The Trust-Us Strategy
This move on state secrets fits a familiar pattern of the executive branch trying to pre-empt the legislative branch by promising to do something internally instead of having to be forced into it by statute. It's not a durable solution and should have no bearing on future legislation, but inevitably it does.
The Justice Department is preparing to impose new limits on the government assertion of the state secrets privilege used to block lawsuits for national security reasons. The practice was a major flashpoint in the debate over the escalation of executive power and secrecy during the Bush administration.
The new policy, which could be announced as early as Wednesday, would require approval by Attorney General Eric H. Holder Jr. if military or espionage agencies wanted to assert the privilege to withhold classified evidence sought in court or to ask a judge to dismiss a lawsuit at its onset.

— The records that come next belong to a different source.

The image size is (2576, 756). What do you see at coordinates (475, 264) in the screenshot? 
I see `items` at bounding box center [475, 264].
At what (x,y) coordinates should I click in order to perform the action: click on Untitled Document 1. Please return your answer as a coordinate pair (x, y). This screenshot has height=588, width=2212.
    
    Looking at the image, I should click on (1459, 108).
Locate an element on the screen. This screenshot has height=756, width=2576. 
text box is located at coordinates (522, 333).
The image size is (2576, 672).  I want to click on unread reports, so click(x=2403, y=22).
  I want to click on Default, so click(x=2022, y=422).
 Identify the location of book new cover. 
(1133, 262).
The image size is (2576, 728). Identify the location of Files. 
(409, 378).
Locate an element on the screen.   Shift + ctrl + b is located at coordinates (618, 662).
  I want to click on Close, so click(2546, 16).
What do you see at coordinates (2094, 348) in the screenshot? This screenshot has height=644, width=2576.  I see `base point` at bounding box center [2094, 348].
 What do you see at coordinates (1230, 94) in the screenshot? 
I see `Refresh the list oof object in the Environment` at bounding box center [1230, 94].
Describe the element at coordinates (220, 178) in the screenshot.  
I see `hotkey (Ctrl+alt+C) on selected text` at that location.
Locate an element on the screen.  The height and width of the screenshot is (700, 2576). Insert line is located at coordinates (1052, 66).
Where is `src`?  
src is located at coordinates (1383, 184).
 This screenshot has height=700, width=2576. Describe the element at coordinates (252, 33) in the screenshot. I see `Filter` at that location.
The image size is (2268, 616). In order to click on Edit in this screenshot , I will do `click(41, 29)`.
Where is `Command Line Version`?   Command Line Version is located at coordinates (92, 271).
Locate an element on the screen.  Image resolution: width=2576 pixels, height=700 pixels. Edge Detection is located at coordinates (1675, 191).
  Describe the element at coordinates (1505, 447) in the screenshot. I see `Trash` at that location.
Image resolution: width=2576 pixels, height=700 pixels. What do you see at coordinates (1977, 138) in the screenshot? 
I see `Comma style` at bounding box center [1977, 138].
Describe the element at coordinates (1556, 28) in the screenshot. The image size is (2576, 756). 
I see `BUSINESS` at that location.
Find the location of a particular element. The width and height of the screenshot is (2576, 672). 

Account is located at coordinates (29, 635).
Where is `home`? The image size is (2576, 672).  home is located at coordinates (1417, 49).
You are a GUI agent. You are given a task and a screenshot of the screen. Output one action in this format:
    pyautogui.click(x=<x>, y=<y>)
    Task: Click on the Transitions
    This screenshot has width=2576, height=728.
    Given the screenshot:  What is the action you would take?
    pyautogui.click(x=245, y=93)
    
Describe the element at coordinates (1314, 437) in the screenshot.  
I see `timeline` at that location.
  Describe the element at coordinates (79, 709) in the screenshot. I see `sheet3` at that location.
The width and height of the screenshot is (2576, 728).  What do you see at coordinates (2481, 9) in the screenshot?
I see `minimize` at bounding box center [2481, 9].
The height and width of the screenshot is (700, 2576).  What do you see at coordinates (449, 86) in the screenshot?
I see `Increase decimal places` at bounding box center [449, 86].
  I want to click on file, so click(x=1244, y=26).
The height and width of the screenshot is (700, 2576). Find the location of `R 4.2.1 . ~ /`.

“The department is adopting these policies and procedures to strengthen public confidence that the U.S. government will invoke the privilege in court only when genuine and significant harm to national defense or foreign relations is at stake and only to the extent necessary to safeguard those interests,” says a draft of a memorandum from Mr. Holder laying out the policy and obtained by The New York Times.
The problem is that the people deciding whether "significant harm to national defense or foreign relations is at stake" remains the same Justice Department who decides to invoke the state secrets privilege in the first place. We are still expected to trust that judgment, and it's not that I don't trust Eric Holder or the review committee tasked with making this determination, I don't trust who comes after him. Case in point - Alberto Gonzales with this power would have used the same state secrets privilege to shut down lawsuits.
It's not enough for the executive branch to police itself. Congress should act.
...More from bmaz and Adam Serwer. In fact, Holder promised a review of the state secrets privilege back in February, meaning that he's already been undergoing the process that they're announcing today, and yet the DoJ has invoked state secrets in often-unacceptable ways on many occasions since then.
...Basically, nobody's buying this nonsense. Hopefully, Nadler, Leahy and Feingold (all quoted at the link) will continue to move forward with their bill to rein in this hideous practice.